MASSIVE WIN: Delaware Judge Overturns Democrat Mail-In Voting Law Ruling it Unconstitutional for 2022 Midterm Elections

Image Credit - AP Photo/Susan Walsh

On Wednesday, a Delaware judge ruled that a vote-by-mail law put in place earlier this year is unconstitutional and that voting by mail cannot be used in the upcoming November midterm elections.

Vice Chancellor Nathan Cook ruled it violates a provision in Delaware’s constitution that spells out the circumstances under which a person is allowed to cast an absentee ballot. Democrats are all but guaranteed to appeal to the Delaware Supreme Court claiming this ruling will disenfranchise voters, especially low-income voters and people of color.
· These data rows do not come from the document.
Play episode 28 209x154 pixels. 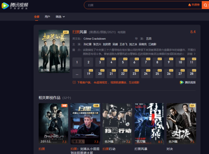coord(191,74)
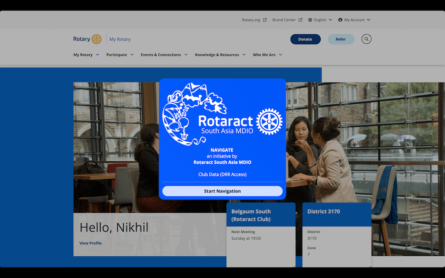The image size is (445, 278).
Task: Expand the Knowledge & Resources menu chevron
Action: click(x=244, y=55)
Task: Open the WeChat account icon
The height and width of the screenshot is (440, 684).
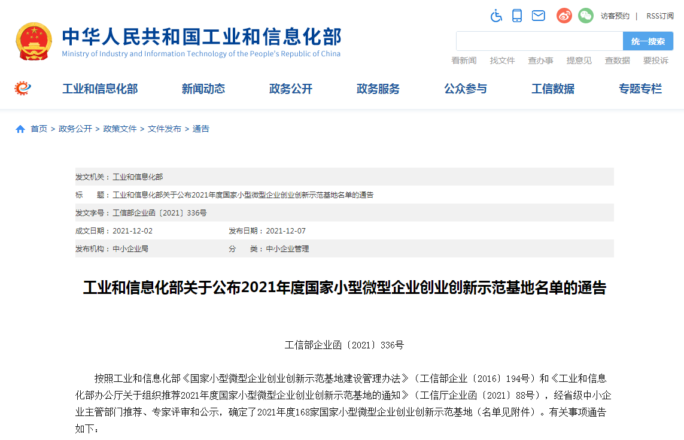Action: click(585, 16)
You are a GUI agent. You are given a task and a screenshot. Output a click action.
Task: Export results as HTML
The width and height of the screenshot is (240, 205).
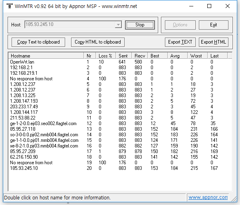pyautogui.click(x=213, y=42)
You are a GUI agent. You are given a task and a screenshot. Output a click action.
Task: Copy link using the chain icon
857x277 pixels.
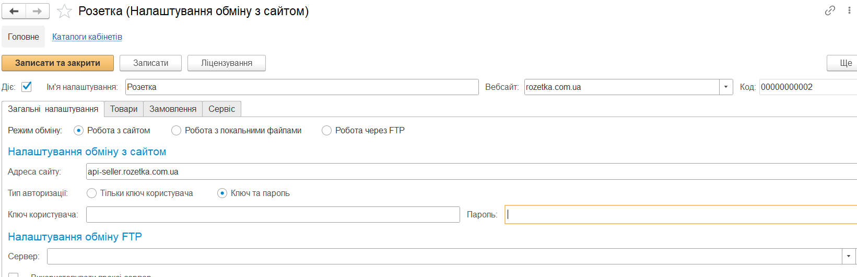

Urged to get the bill through with no one noticing, this past June, the Democrats rammed the legislation through the General Assembly in less than three weeks. While declaring vote by mail unconstitutional, Cook upheld the state’s new same-day voter registration law.

Cook wrote, “Our Supreme Court and this court have consistently stated that those circumstances are exhaustive, therefore, as a trial judge, I am compelled by precedent to conclude that the vote-by-mail statute’s attempt to expand absentee voting … must be rejected.”

In an 87-page opinion piece, Cook continuously quoted a specific 1972 Supreme Court advisory opinion that said it is “beyond the power of the Legislature” to limit or expand the Constitution’s list of reasons an elector can cast an absentee ballot.

“Thus, if I were writing on a blank slate, I would likely conclude that the Vote-by-Mail Statute is not prohibited by the Delaware Constitution,” Cook wrote.

As Fox News noted, the ruling comes two years after a different Chancery Court judge rejected a challenge by the state’s Republican Party to the constitutionality of a law allowing universal voting by mail in the 2020 election.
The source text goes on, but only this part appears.